Mais le 18 juin 2020 au retour d’une activité, la bastonnade infligée par le pseudo-éducateur a été filmée avec un téléphone mobile puis diffusée sur des réseaux sociaux et communiquée quelques semaines plus tard à Monique François, par une ancienne éducatrice croit-elle savoir. La vidéo montre l’agresseur un bâton à la main alors qu’une accompagnatrice dit : « Arrête, il va te taper ! » Les coups pleuvent, le pseudo-éducateur ajoute : « Je vais te péter les dents. A la MAS, tu vas voir ! » Révoltée, Monique François a porté plainte le 25 juillet, et tout s’est emballé : le Tour de France venait de s’achever, les médias manquaient d’actualité et cette violence a fait les gros titres, conduisant la secrétaire d’État aux personnes handicapées, Sophie Cluzel, à qualifier les faits d’accablants et demander la mise sous administration provisoire immédiate de la MAS ainsi que le retrait de la gestion de l’administration à l’association AIPEI, compte tenu des manquements que l’inspection a révélés. Cette organisation qui n’a plus de directeur et dont le président est aux abonnés absents gère cinq autres établissements médico-sociaux dans le 93.
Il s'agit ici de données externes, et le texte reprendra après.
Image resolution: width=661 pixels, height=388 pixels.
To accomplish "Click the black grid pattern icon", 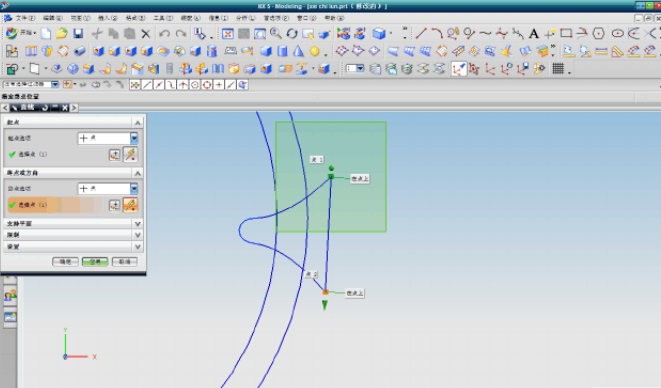I will click(x=558, y=69).
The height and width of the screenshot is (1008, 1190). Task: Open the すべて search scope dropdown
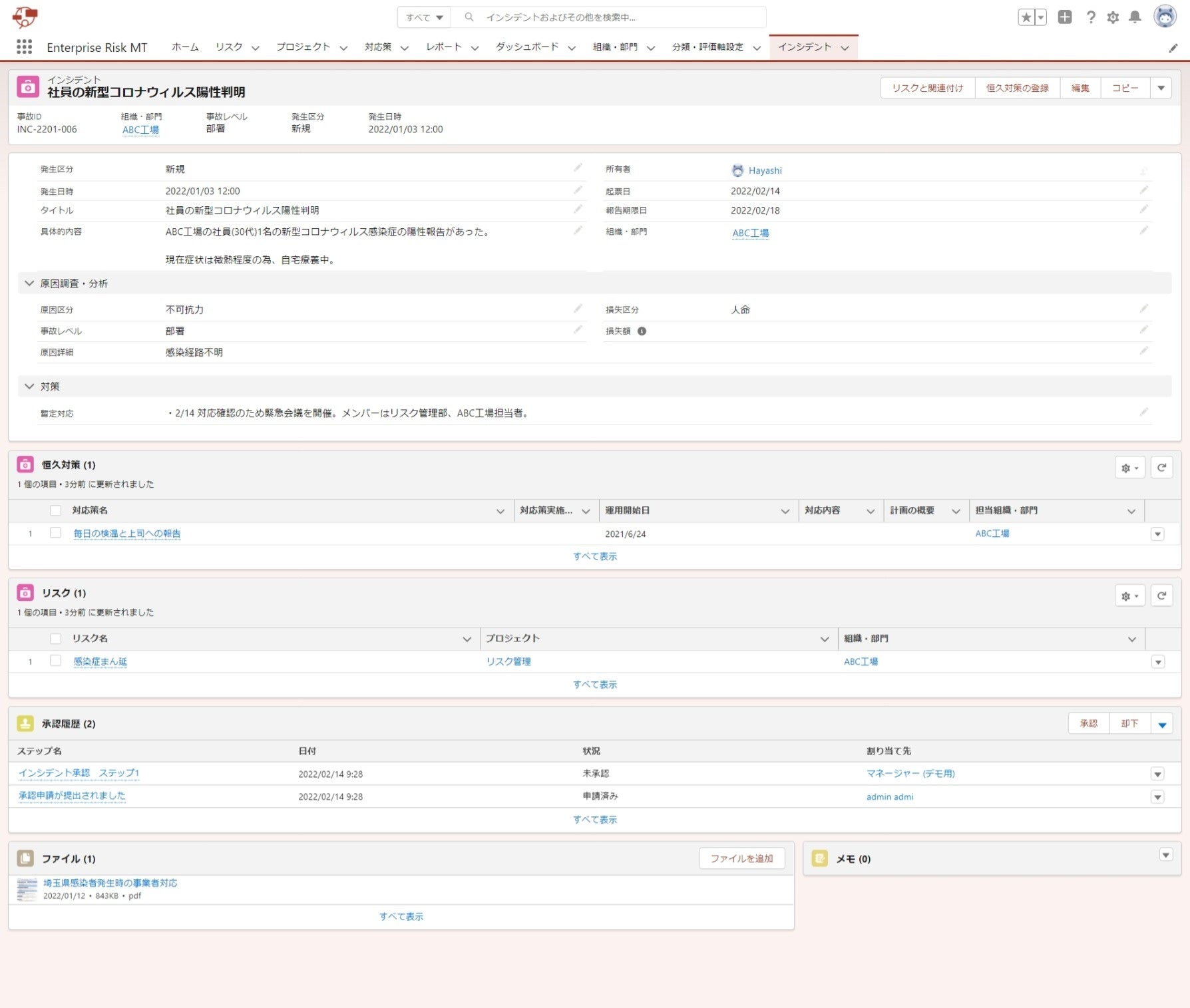click(424, 17)
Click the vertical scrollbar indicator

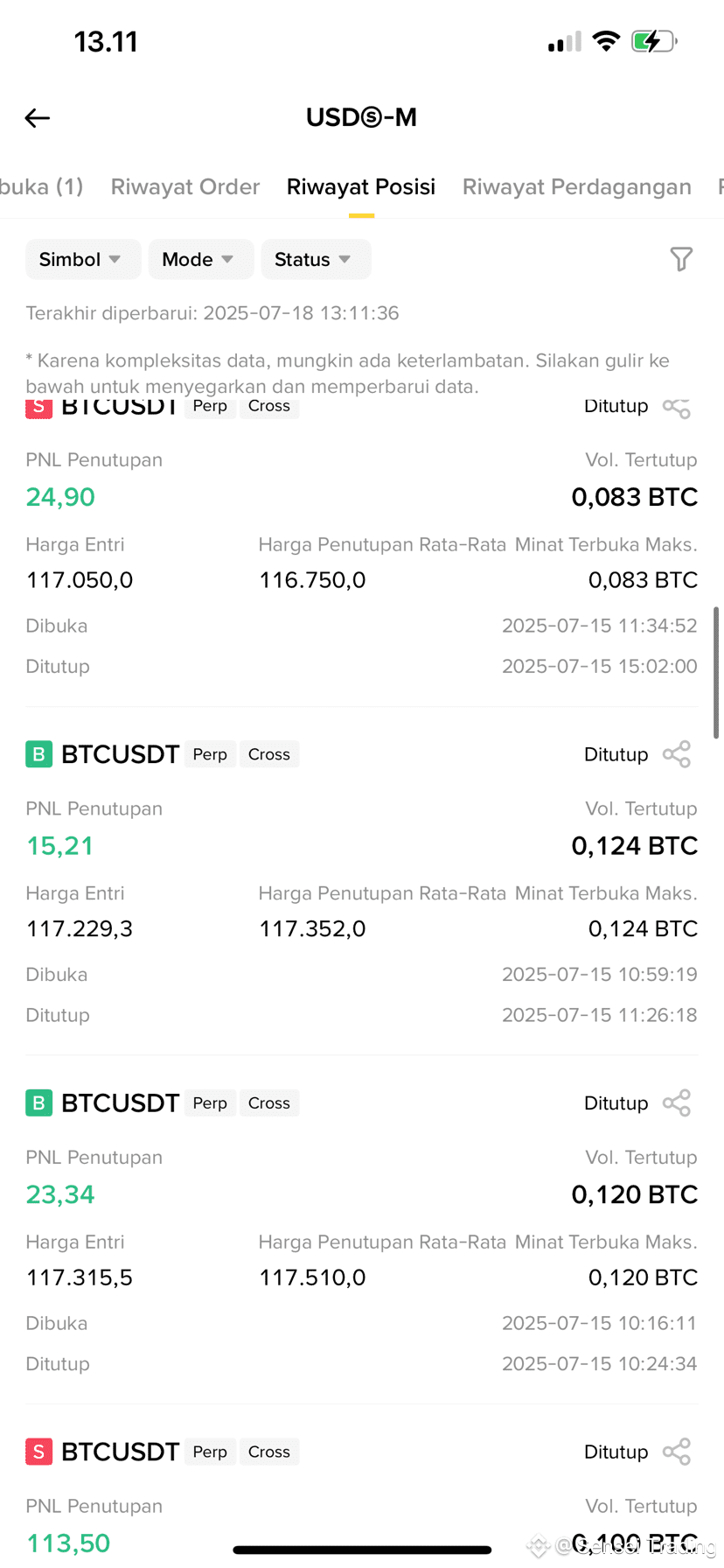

La justice fait diligence pour l’un…

MAS Virginie

L’affaire a été rapidement instruite et elle aurait été jugée dès juin 2020 si l’épidémie de coronavirus n’avait pas entraîné un report de l’audience. Lors du débat judiciaire du 19 février dernier, il est apparu que l’agresseur n’avait que le brevet d’animateur loisirs (BAFA) mais était employé comme éducateur sans en avoir reçu la formation. Il avait également été condamné pour plusieurs délits, avant et après sa majorité. Ni lui ni l’aide médico-psychologique (AMP) qui l’accompagnait ne se sont présentés au tribunal : verdict, 10 mois de prison ferme pour l’agresseur, six mois avec sursis pour l’AMP qui avait l’obligation légale de signaler les faits au Procureur de la République et à l’Agence Régionale de Santé d’Ile-de-France. Mais à quoi cela aurait-il servi ? Dès 2014, trois ans après son ouverture, des parents ont dénoncé à cette ARS des actes de maltraitance et de violences attribués aux personnels de la MAS Virginie. Les inspections ont conduit à des injonctions et recommandations mais la maltraitance et les violences ont continué. Plusieurs plaintes ont été déposées, sans suite, dont deux en 2018 avec constitution de partie civile ce qui a évité leur classement par cette grande lessiveuse qu’est le Parquet.

Arnaud, jambe brûlée et cloque

L’une émane d’Hélène Ripolli, maman d’Arnaud, 48 ans : elle avait constaté une fracture de la main et une brûlure de la jambe au second degré. La première lors d’un séjour de rupture des pensionnaires dans la Nièvre lors duquel l’un des trois véhicules a fait une sortie de route avec tonneaux ; Arnaud était-il dedans, personne ne se souvient des circonstances ! La seconde lors d’une douche dans une salle sans mitigeur limitant la température, équipement pourtant obligatoire. « Du séjour de découverte, mon fils était revenu la main remplie de bleus. En fait, en insistant, il a pu passer une radio et on a constaté une fracture de la main gauche après trois semaines de délai. Pour la brûlure, il y avait une fausse déclaration sur l’horaire, et concernant l’accident, une salariée ou ex-salariée mise au courant a appelé anonymement en août 2018 le 3977 Allo Maltraitance, signalement qui a atterri au Défenseur des Droits. » Les services du Défenseur des Droits qui soutenaient les familles ont conseillé à Hélène Ripolli de rechercher elle-même des témoignages d’employés, et cela a fini par délier quelques langues.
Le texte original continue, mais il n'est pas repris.